- About this exercise:
Each line below that includes the word "Select" is to be reported.

- Exercise inputs:
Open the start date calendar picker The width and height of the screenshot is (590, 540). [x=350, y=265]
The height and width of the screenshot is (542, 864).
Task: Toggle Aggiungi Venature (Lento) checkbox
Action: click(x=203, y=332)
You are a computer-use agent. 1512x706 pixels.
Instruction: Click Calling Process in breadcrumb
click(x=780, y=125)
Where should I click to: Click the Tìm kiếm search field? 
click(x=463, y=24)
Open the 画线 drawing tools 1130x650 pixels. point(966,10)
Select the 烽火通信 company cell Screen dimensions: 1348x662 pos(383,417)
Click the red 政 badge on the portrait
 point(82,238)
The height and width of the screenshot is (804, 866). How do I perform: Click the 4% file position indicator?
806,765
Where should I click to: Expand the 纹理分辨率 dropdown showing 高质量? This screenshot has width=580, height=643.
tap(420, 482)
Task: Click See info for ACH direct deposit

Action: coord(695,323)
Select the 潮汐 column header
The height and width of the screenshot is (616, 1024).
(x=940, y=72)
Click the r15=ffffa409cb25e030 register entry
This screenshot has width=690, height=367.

- The completed task:
Select the 烽火通信 company cell Screen dimensions: 1348x662 pos(383,417)
Select the 潮汐 column header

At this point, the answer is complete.